I can't stop watching Scott Weiland's video for "I'll Be Home for Christmas," and it's reminding me of an old Chuck Barris line. "I like this act," the great Barris once said, introducing some poor nutcase on The Gong Show, "but then again, I like morgues!"

And indeed, I kind of like Scott Weiland, or at least, I appreciated Stone Temple Pilots in spite of their cold-blooded and constitutionally unattractive frontman. I liked them just for being such a huge carbuncle on the ass of grunge. So I always cut the man a little rope -- coz he was there, after all -- even if his job these days amounts to stinking up various reunion tours and taking himself way too seriously.

Which brings us back to this foul-beyond-comprehension version of "I'll Be Home for Christmas" and the mind-bogglingly weird video that goes with it, in which the notoriously grumpy vocalist feigns chestnut-roasting sentiment by hopping from foot to foot like a man dying to take a huge piss.

Weiland released his Christmas album, The Most Wonderful Time of the Year, back in early October, but I didn't pay any attention, except to maybe think "Weird!" for a split second. I just didn't appreciate how weird until I got a load of "I'll Be Home for Christmas" last week. I certainly didn't have a problem, on paper, with the idea of Weiland releasing an album of holiday standards. As the man himself argues in a piece on Blabbermouth.net, "Well, you know what, man? People don't know me. They know what someone's opinion is. And they know my songs. But they really don't know me."

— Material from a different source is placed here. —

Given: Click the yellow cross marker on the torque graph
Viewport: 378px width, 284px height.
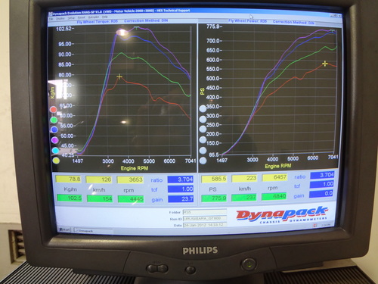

And it's true, we don't know him, but it's not the ontology of Scott Weiland or the existence of the record itself that's making my eyes spin and my ears curl; it's the fact that nobody bothered to tell him that it sounds like shit. Who is advising the man on these matters, and why did they fail so dramatically in this instance?

Admirably, Stephen Thomas Erlewine at allmusic.com gets behind The Most Wonderful Time of the Year, writing that it has "layers of kitsch" -- in places. But there's none here, on either "I'll Be Home for Christmas," or on its (possibly worse) companion, "Winter Wonderland." Weiland isn't ribbing you with his grotesquely exaggerated croon -- that would require a sense of humour, plus he gives the game away in that whiny defense he mounted over at Blabbermouth, forcing us to sit through the wounded adolescent you-don't-know-me bit before talking far more engagingly about his dad playing records on Christmas Day.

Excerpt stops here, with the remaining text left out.